**Dataset entries:**
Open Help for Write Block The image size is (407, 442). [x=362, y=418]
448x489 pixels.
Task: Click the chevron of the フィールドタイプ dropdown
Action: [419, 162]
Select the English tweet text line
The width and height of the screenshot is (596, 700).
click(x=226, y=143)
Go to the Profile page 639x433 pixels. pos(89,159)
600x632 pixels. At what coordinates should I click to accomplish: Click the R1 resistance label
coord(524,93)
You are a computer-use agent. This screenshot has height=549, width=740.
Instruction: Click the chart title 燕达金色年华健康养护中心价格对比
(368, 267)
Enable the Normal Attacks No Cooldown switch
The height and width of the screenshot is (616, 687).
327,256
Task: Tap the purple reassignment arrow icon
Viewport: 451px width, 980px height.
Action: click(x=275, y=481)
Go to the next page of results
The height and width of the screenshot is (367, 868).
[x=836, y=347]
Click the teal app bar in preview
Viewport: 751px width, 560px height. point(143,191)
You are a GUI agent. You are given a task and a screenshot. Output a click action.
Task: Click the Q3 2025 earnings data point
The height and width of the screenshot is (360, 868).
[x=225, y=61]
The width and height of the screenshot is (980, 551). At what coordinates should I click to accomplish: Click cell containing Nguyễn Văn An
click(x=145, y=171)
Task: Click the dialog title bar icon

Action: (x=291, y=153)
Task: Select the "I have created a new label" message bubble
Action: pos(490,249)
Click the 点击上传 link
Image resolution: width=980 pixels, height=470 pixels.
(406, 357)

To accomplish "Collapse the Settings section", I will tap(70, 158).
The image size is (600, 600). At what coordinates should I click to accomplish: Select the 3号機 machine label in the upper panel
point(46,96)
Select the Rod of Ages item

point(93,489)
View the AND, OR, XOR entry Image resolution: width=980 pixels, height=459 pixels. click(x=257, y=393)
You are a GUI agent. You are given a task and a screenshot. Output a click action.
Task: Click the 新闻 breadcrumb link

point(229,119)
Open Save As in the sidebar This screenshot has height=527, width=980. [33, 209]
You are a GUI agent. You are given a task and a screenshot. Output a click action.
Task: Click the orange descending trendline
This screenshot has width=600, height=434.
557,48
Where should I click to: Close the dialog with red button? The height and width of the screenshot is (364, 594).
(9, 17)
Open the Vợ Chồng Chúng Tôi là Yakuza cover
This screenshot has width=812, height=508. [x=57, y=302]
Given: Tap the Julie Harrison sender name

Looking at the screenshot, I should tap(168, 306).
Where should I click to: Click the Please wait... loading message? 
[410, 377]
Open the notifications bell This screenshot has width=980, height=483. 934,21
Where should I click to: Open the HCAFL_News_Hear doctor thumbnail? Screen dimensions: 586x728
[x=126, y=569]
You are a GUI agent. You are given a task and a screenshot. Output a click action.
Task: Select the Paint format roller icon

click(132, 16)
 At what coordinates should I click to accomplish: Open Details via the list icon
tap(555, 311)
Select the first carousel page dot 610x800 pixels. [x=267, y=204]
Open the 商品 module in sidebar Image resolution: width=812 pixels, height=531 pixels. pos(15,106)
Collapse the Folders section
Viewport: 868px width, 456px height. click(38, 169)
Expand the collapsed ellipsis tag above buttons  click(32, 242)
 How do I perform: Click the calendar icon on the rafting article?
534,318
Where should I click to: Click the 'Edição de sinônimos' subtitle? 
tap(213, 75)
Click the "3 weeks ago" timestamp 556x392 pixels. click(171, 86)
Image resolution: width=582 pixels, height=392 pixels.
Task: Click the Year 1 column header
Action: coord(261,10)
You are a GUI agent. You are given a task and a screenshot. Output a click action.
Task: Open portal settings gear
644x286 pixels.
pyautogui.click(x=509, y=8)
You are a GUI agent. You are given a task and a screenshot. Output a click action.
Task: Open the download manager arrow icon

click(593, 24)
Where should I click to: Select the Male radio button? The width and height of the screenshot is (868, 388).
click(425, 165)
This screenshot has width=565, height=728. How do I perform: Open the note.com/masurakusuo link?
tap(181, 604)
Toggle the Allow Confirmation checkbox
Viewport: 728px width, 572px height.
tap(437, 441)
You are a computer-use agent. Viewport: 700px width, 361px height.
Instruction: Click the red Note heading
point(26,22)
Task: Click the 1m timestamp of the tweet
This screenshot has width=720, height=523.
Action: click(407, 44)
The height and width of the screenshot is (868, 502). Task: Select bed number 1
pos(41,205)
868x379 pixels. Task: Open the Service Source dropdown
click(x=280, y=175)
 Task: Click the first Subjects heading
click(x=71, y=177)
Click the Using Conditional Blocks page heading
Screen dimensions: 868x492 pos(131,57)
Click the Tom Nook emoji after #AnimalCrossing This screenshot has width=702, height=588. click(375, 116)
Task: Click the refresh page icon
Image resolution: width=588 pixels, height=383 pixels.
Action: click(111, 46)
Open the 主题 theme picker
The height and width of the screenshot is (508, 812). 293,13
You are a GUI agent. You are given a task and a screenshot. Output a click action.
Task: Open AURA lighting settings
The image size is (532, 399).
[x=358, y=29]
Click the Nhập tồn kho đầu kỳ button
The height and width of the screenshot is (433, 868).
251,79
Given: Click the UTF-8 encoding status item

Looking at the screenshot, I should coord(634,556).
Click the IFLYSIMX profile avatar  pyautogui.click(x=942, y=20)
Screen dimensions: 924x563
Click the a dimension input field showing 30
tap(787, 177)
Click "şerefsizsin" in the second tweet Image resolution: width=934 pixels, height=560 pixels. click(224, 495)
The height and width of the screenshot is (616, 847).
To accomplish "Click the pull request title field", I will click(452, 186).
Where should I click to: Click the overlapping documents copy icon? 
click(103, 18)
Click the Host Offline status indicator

**HOW TO COMPLETE THIS TASK:** Starting at the line that contains "Click the IFLYSIMX", retype each remaining line of the records exactly; that line and the last line are both included.

**SOLUTION TO THIS TASK:**
Click the IFLYSIMX profile avatar  pyautogui.click(x=942, y=20)
Screen dimensions: 924x563
Click the a dimension input field showing 30
tap(787, 177)
Click "şerefsizsin" in the second tweet Image resolution: width=934 pixels, height=560 pixels. click(224, 495)
The height and width of the screenshot is (616, 847).
To accomplish "Click the pull request title field", I will click(452, 186).
Where should I click to: Click the overlapping documents copy icon? 
click(103, 18)
Click the Host Offline status indicator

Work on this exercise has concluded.